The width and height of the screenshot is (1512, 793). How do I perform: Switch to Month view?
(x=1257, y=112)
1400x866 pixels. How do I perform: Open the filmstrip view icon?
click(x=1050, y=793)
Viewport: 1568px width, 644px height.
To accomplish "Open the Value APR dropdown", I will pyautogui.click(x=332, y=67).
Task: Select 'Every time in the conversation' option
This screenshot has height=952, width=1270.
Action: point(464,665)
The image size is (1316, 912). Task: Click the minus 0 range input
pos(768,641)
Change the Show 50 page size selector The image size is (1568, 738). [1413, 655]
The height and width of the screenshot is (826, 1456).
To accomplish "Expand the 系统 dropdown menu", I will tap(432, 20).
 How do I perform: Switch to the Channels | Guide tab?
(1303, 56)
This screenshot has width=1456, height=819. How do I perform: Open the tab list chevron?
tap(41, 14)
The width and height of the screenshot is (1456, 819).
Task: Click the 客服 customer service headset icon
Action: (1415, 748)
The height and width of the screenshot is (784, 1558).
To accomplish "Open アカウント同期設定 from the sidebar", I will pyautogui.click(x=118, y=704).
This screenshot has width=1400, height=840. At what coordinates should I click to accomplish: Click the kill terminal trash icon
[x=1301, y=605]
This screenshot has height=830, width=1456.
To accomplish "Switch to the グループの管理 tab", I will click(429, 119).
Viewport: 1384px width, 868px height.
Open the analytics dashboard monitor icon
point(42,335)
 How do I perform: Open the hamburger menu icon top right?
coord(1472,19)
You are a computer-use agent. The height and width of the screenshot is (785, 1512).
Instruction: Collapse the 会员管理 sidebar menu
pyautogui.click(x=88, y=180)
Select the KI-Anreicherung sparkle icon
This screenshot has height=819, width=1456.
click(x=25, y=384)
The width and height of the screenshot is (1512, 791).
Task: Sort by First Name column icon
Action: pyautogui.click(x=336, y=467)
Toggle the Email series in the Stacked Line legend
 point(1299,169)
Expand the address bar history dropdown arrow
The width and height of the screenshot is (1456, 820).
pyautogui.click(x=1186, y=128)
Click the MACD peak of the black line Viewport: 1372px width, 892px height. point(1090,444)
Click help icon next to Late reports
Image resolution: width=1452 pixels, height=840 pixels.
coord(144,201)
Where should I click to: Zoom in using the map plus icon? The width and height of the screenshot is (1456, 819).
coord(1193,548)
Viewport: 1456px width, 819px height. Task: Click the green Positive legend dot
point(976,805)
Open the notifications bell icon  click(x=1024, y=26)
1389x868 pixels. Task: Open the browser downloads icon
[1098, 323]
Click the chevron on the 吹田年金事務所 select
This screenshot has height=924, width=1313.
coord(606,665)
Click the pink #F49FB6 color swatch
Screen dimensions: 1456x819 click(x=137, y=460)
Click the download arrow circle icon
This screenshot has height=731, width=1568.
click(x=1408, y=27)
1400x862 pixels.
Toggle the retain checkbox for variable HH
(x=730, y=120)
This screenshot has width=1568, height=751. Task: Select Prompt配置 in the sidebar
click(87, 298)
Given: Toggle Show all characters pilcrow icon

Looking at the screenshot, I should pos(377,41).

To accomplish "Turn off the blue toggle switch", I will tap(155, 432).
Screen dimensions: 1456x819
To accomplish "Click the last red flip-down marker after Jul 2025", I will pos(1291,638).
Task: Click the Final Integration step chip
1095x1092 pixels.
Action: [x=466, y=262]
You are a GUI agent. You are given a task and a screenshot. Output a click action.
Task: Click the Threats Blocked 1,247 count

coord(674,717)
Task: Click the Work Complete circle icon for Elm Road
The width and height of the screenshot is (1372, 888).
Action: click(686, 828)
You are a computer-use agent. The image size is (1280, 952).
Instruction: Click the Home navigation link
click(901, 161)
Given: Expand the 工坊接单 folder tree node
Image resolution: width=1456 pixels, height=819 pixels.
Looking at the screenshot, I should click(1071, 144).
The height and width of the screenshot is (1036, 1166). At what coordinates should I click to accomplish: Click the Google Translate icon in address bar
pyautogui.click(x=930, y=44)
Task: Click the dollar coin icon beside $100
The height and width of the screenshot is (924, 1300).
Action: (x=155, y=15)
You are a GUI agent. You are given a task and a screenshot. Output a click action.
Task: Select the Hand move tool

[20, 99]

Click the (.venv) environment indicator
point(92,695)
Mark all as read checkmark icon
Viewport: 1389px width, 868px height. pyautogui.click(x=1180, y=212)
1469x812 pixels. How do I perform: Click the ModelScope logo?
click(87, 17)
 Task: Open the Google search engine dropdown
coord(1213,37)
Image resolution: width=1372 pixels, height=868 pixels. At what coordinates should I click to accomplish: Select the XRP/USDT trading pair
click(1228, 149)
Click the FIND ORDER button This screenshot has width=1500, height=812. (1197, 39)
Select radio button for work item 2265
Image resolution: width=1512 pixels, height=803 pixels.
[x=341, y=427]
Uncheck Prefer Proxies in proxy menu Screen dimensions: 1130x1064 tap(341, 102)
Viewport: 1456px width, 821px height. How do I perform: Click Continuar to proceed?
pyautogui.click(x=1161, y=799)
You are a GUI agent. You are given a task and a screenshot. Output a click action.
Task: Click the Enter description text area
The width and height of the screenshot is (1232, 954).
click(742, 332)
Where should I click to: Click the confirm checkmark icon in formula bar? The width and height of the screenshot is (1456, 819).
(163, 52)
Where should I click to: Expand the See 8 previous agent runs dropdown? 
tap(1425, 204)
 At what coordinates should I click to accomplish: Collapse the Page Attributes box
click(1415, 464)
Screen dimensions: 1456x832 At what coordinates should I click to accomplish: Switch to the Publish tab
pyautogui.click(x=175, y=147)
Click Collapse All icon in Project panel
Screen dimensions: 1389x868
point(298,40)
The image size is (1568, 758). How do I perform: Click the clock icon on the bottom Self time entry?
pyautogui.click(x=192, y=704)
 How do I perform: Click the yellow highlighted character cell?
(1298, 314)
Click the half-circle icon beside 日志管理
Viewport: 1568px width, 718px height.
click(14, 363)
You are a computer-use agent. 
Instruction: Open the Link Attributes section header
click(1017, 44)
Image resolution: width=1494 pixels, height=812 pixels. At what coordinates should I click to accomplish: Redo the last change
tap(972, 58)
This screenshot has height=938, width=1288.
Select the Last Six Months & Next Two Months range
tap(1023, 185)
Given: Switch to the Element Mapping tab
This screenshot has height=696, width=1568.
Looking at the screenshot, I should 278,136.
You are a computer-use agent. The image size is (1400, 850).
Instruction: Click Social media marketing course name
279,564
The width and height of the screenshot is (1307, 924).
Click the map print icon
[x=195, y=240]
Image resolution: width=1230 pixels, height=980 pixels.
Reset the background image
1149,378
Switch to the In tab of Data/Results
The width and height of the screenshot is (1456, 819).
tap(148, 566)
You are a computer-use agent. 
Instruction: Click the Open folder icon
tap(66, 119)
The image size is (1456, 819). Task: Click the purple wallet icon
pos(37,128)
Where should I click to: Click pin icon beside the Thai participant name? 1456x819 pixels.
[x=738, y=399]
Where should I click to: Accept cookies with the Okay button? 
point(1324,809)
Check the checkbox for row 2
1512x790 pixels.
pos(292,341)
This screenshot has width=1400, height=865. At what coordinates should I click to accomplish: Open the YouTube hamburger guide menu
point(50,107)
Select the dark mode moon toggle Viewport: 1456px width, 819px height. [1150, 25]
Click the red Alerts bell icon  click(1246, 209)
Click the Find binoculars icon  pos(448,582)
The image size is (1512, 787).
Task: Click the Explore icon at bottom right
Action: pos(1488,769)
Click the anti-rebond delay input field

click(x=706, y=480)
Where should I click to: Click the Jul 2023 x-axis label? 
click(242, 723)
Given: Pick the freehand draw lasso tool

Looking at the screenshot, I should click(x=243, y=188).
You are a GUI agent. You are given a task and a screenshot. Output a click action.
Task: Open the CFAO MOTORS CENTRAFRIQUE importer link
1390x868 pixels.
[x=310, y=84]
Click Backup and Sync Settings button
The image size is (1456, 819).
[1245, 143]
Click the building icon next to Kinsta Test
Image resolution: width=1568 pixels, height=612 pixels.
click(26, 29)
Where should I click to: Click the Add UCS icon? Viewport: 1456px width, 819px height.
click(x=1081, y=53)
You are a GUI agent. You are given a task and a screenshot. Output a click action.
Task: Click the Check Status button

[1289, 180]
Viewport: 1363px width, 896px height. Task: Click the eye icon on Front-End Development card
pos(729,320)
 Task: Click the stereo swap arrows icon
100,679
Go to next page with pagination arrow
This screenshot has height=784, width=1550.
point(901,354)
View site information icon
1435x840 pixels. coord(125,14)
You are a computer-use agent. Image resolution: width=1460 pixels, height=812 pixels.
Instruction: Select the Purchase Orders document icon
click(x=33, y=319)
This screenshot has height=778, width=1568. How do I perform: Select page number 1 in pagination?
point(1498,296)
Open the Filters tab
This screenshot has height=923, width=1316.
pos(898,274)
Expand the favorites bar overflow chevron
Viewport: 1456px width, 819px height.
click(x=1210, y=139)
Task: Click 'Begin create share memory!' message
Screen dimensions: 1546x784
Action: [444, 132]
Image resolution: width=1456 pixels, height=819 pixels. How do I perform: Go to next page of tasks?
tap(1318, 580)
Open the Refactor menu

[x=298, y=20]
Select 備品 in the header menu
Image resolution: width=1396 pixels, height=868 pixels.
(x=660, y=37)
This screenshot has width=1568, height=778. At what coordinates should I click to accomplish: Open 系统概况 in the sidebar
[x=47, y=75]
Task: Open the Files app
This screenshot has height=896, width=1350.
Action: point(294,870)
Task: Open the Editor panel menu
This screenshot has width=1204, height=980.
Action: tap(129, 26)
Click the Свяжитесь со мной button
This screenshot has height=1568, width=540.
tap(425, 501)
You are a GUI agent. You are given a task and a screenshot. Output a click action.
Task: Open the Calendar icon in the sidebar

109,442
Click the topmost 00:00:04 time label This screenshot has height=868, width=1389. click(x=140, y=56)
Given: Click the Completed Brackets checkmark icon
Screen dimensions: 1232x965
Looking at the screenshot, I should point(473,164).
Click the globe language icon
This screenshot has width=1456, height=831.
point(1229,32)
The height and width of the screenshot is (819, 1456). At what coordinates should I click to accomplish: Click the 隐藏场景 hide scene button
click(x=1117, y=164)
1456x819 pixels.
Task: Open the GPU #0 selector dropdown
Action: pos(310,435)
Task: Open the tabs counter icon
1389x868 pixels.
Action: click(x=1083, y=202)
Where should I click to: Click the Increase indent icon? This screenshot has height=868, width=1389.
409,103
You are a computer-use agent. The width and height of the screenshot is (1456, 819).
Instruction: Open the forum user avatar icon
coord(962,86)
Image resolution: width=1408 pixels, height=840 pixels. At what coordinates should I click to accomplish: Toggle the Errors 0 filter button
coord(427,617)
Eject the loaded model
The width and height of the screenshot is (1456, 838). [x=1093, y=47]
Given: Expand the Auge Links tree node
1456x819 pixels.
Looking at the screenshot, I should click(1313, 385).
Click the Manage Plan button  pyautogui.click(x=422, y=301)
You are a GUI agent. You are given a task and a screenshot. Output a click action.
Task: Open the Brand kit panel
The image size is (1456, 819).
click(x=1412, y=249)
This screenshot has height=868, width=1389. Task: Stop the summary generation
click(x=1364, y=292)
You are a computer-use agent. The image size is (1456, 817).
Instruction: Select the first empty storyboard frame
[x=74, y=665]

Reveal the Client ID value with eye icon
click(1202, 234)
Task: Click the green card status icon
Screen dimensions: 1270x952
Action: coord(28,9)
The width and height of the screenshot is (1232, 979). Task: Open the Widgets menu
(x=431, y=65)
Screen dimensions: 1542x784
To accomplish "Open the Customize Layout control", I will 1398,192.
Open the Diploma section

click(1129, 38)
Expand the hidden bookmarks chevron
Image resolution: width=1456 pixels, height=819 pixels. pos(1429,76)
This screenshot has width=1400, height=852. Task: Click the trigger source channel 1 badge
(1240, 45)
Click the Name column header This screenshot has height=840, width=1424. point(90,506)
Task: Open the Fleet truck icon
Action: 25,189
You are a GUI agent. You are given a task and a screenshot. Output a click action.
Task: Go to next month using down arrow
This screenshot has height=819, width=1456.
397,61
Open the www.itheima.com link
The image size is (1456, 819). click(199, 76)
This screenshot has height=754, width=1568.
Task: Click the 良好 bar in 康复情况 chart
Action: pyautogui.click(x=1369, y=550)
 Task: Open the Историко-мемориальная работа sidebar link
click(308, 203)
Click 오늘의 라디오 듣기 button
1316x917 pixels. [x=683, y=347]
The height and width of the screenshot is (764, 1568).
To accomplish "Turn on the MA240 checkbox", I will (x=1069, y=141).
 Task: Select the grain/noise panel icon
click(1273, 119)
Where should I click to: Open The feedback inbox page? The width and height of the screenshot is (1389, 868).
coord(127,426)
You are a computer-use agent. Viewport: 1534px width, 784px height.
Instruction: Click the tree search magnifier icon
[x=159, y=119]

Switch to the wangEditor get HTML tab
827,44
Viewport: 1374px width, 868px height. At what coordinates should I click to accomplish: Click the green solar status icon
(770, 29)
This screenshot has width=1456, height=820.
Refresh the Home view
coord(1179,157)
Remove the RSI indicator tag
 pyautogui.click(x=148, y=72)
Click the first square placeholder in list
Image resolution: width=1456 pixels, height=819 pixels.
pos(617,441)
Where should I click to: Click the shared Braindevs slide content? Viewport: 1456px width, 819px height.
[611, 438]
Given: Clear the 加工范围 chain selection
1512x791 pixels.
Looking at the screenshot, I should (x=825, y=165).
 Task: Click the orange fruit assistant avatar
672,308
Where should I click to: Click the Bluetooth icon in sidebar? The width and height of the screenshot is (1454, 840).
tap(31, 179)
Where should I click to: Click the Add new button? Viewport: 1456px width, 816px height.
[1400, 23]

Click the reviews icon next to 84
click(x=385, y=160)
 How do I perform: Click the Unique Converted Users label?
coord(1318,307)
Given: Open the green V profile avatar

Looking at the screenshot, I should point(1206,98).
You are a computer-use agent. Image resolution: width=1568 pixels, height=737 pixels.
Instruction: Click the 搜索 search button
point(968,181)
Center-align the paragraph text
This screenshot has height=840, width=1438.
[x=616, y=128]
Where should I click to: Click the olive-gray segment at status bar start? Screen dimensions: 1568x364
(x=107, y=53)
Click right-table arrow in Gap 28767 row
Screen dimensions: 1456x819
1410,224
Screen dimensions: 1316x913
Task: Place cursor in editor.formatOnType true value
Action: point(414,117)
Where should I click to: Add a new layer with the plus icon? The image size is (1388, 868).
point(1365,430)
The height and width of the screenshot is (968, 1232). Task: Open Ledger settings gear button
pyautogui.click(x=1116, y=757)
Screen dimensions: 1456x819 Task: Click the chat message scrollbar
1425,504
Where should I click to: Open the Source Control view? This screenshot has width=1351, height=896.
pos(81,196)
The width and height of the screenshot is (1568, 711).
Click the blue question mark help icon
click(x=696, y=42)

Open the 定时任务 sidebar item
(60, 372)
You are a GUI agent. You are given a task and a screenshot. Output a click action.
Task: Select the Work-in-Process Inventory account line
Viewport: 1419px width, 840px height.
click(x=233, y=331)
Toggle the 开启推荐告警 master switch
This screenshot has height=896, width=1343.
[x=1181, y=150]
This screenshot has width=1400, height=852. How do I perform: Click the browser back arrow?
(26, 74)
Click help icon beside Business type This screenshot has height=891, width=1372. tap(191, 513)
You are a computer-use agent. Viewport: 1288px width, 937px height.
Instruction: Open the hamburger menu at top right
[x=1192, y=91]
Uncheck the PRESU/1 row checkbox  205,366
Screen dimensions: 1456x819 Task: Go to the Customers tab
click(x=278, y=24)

------------

■ Exercise ■
Exactly those lines that run from the start of the listing to the line containing "Task: Select 'Every" should be output, and no others.

■ Answer area ■
The width and height of the screenshot is (1512, 793). How do I perform: Switch to Month view?
(x=1257, y=112)
1400x866 pixels. How do I perform: Open the filmstrip view icon?
click(x=1050, y=793)
Viewport: 1568px width, 644px height.
To accomplish "Open the Value APR dropdown", I will pyautogui.click(x=332, y=67).
Task: Select 'Every time in the conversation' option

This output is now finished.